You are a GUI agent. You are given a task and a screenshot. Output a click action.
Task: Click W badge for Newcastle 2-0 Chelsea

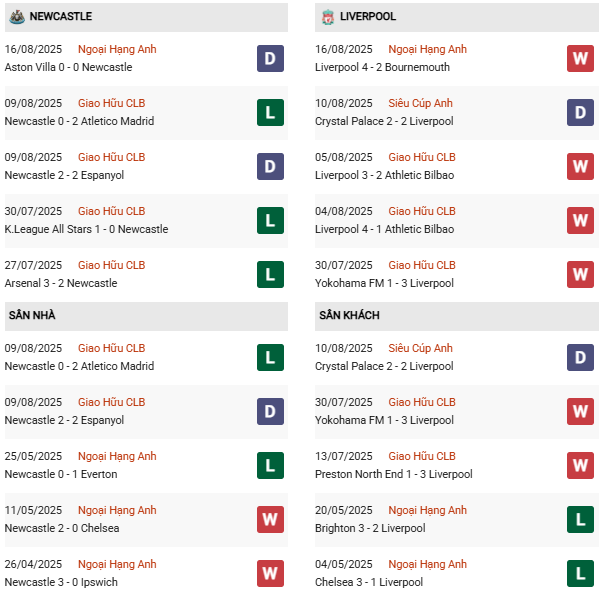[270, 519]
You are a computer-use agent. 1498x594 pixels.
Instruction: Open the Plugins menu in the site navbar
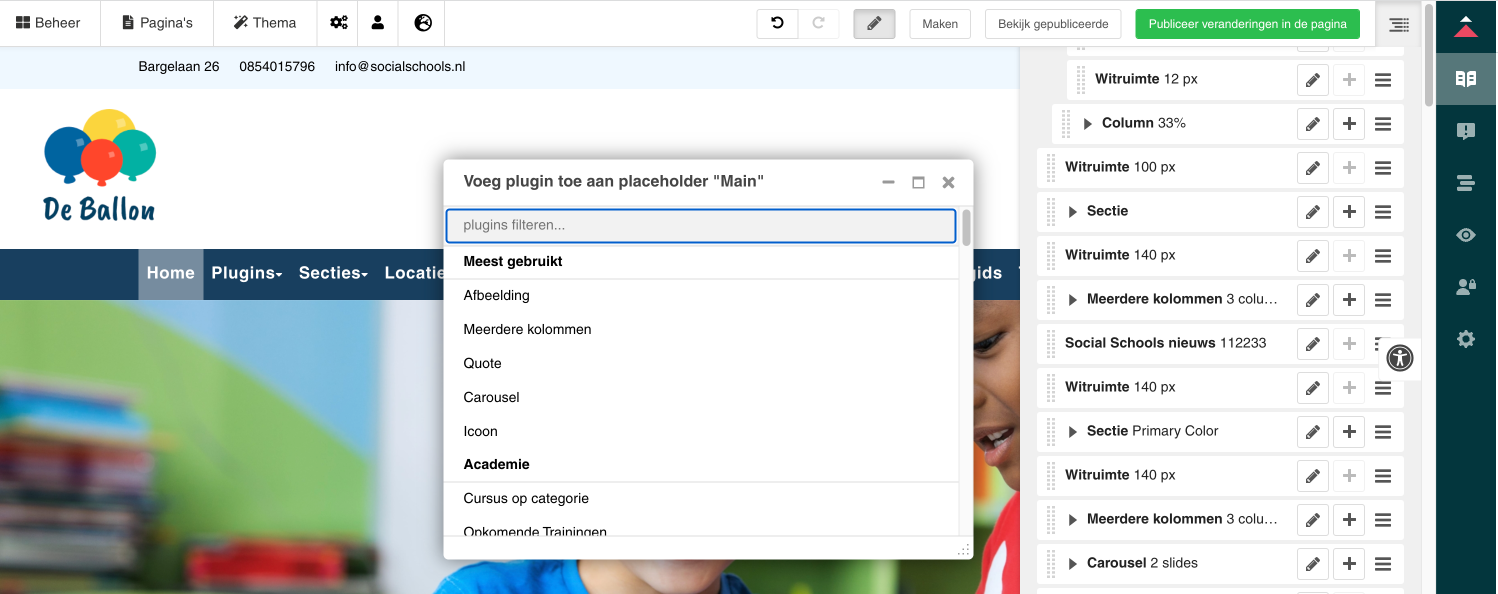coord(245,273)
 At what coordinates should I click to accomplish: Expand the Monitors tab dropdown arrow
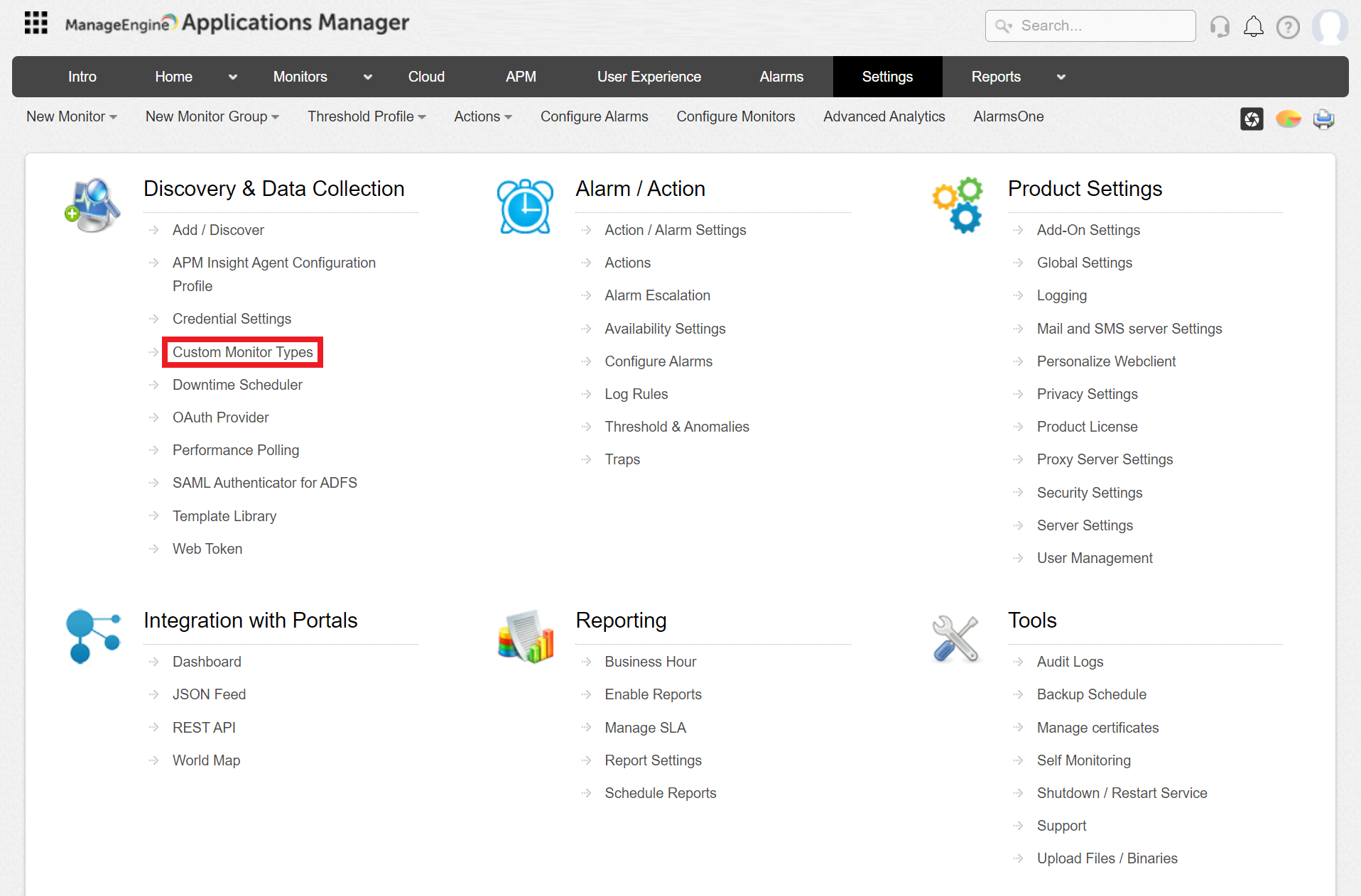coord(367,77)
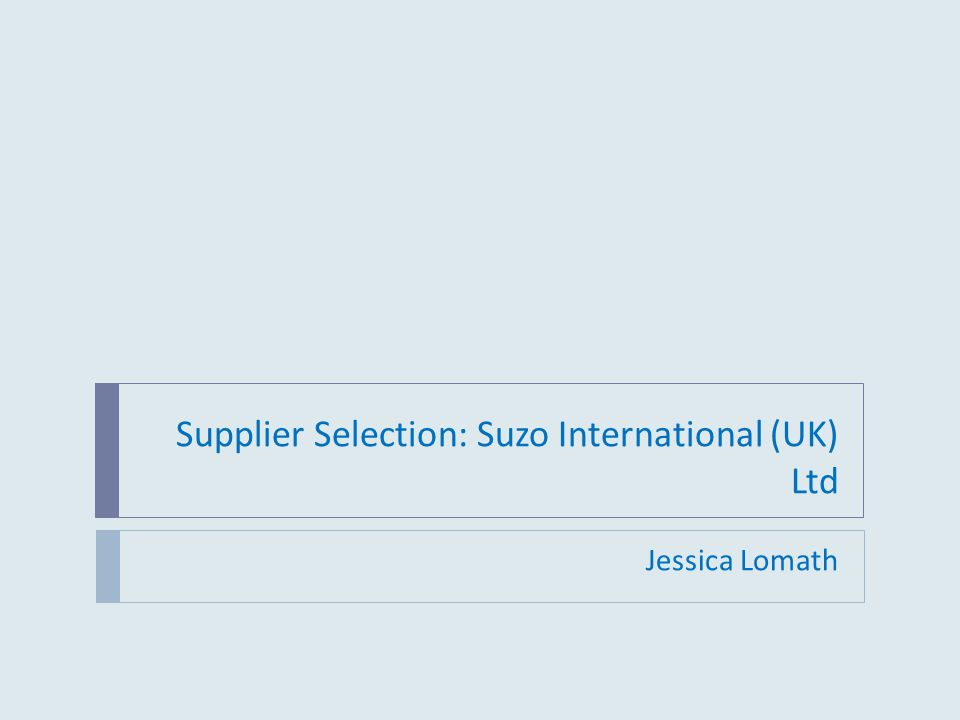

· · · ·

** WHAT YOU WILL DO **
Each record must be returned exactly as it stands, and the images omitted.

** SOLUTION TO THIS EXERCISE **
You are a GUI agent. You are given a task and a screenshot. Output a click action.
Task: Click W badge for Newcastle 2-0 Chelsea

[270, 519]
You are a computer-use agent. 1498x594 pixels.
Instruction: Open the Plugins menu in the site navbar
coord(245,273)
 At what coordinates should I click to accomplish: Expand the Monitors tab dropdown arrow
coord(367,77)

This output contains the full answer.